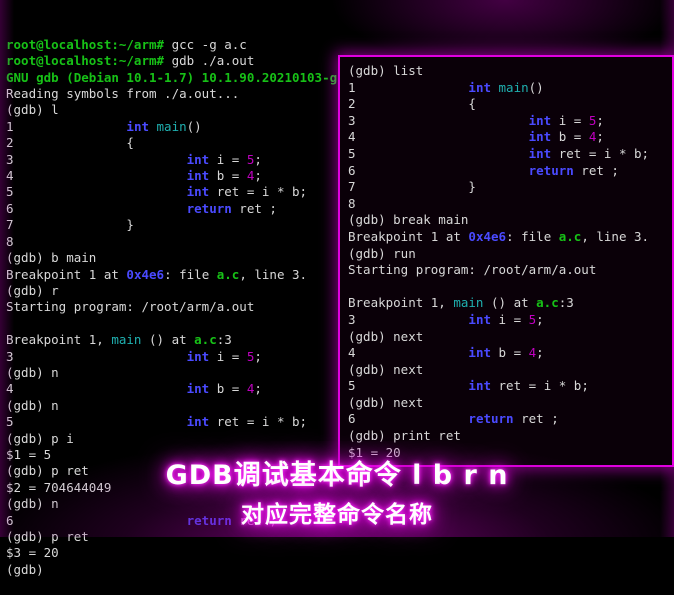 Image resolution: width=674 pixels, height=595 pixels. What do you see at coordinates (514, 87) in the screenshot?
I see `terminal-text: main` at bounding box center [514, 87].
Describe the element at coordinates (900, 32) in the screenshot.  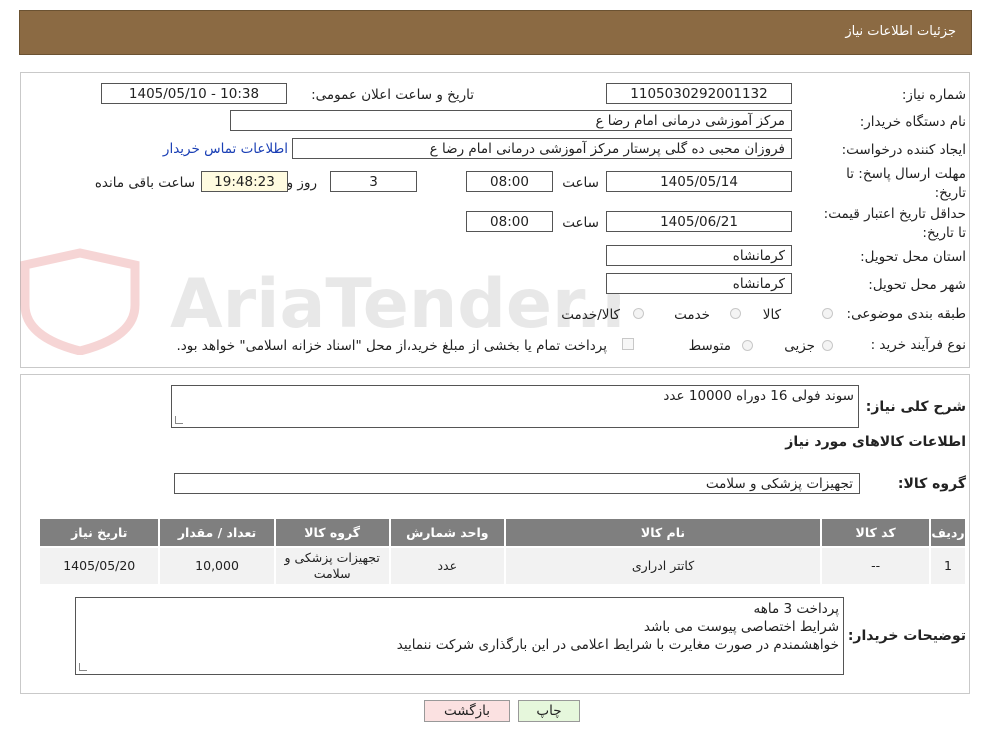
I see `page-title: جزئیات اطلاعات نیاز` at that location.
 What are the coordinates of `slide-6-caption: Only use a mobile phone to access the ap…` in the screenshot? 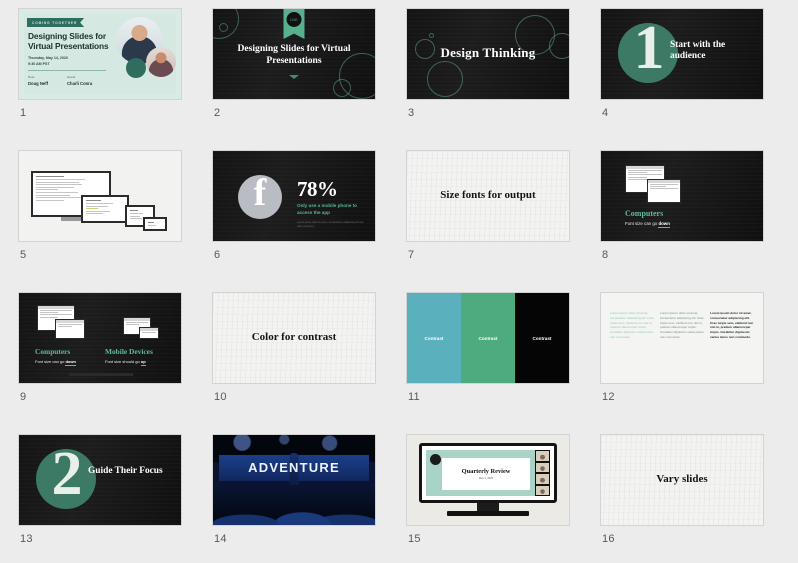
+ + + + +
THE PROBLEM: Please reproduce all of the material above, substituting "Identify" for "Describe" and keeping everything else unchanged. Leave the pictures out.

YOUR SOLUTION:
 Image resolution: width=674 pixels, height=595 pixels. What do you see at coordinates (514, 87) in the screenshot?
I see `terminal-text: main` at bounding box center [514, 87].
Identify the element at coordinates (900, 32) in the screenshot.  
I see `page-title: جزئیات اطلاعات نیاز` at that location.
 What are the coordinates of `slide-6-caption: Only use a mobile phone to access the ap…` in the screenshot? 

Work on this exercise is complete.